Re: Oracle imp timing difference between 2 HPUX servers

Evelyn Daroga · ‎02-21-2008

I am trying to figure out why an Oracle import is taking nearly twice the time on one system (System A) than another (System B). I have attached a document with configuration information and observations. I would expect System B to be much slower than System A, but actually it is the opposite. Can anyone explain why?

Hein van den Heuvel · ‎02-21-2008

Hmmm....

The details provided in the attachement give a lot of information about CPUs and Memory, even memory layout, and then go on to suggest:

"No CPU bottlenecking"
"100% I/O"

Does that not suggest that CPU and Memory details are entirely irrelevant for now?

Should the analysis not focus on the IO subsystem (differences)?

How many drives? What configuration?
VA? EVA? XP? Direct connect?
Filesystem or Raw? LVM configuration?

And if the the import is not already on a local disk but piped in from a network (NFS), then the raw network throughput also needs to be compared.

Hope this helps some,
Hein van den Heuvel (at gmail dot com)
HvdH Performance Consulting

Evelyn Daroga · ‎02-21-2008

Thank you for the quick reply.

Both systems are utilizing disks on the same SAN. All are striped across all disks in the SAN. Both systems are connected to the SAN using the same FC card and cable. On the SAN side, each has a virtual disk configured for the db's. System A's device is Raid-10, while System B's is Raid-5 -- another reason why I would expect System B to be slower, not faster.
On the Unix side, LVM is used to create the file systems. Each db is on its own file system, which is part of a volume group that contains other db's. Each vg contains the same db's (System B is basically a copy of System A).

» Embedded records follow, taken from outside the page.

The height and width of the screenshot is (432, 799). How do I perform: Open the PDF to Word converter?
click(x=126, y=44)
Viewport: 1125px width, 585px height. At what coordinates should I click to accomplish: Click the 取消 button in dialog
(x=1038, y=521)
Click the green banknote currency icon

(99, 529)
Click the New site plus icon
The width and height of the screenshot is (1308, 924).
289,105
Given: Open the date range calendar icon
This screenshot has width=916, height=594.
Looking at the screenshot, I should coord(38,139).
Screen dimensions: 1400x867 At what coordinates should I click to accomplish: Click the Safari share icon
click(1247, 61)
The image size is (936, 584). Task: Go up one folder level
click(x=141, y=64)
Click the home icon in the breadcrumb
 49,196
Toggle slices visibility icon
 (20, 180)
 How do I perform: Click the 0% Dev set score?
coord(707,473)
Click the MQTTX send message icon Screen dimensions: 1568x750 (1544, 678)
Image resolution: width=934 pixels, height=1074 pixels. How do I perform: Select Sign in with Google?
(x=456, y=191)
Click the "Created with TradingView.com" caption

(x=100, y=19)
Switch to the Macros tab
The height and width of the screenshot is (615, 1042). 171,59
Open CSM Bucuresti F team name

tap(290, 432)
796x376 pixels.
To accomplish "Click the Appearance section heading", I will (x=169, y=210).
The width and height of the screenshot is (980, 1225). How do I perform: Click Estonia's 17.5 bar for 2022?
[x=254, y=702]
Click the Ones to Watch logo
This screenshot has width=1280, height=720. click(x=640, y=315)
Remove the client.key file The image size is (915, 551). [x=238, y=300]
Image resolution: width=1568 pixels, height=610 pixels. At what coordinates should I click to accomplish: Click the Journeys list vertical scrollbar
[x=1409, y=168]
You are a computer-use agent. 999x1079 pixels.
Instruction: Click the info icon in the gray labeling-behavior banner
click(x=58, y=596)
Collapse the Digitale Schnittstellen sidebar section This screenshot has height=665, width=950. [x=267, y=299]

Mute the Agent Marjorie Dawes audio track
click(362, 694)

The dmp file that is being imported has resided on a windows share. Both imports were from the same dmp file, from the same location (remote to each unix). Both unix systems were on the same switch. We tried moving one to another switch with no noticeable difference.

Hein van den Heuvel · ‎02-21-2008

Now it is becoming more fun!

How about some 'baseline' measurements?

Create a 1 .. 4 GB file on each of the servers:

#cd

#time dd if=/dev/zero of=3gb.tmp bs=1024k count=3000

Compare times.

Now transfer one of the file to the Windoze server. Time that!
Remove both 3gb.tmp files.

Now transfer, and time, pulling that 3gb file back from the windoze server to /dev/nul first,
and to storage next.
On each system...

Any major differences?
It could still be a 'bad cable' in my book.
(Gigabit ethernet is much more sensitive to cable quality than the 100mb stuff).

How about any mount differences..
I'm assuming the same -o were used, but you may want to check that.

hth,
Hein.

Evelyn Daroga · ‎02-21-2008

I did ioscan to see the ethernet hw; it shows:

lan 0 0/0/0/0 btlan3 CLAIMED INTERFACE HP PCI 10/100Base-TX Core
/dev/diag/lan0 /dev/ether0

Does that give you a clue about the cable?

Also, I checked fstab for the mount options on both servers â they are the same: hfs rw,suid,largefiles 0 2

Also, I mis-spoke regarding the SAN layout for these. System B's volume is actually in its own vg (no other db's or volumes in this vg) â and it is Raid 10, not Raid 5 as I thought. I don't think the fact that it's in its own vg would matter, since the import on System A was done off-hours, so there would be little-to-no activity in the other db's in System A's volume group.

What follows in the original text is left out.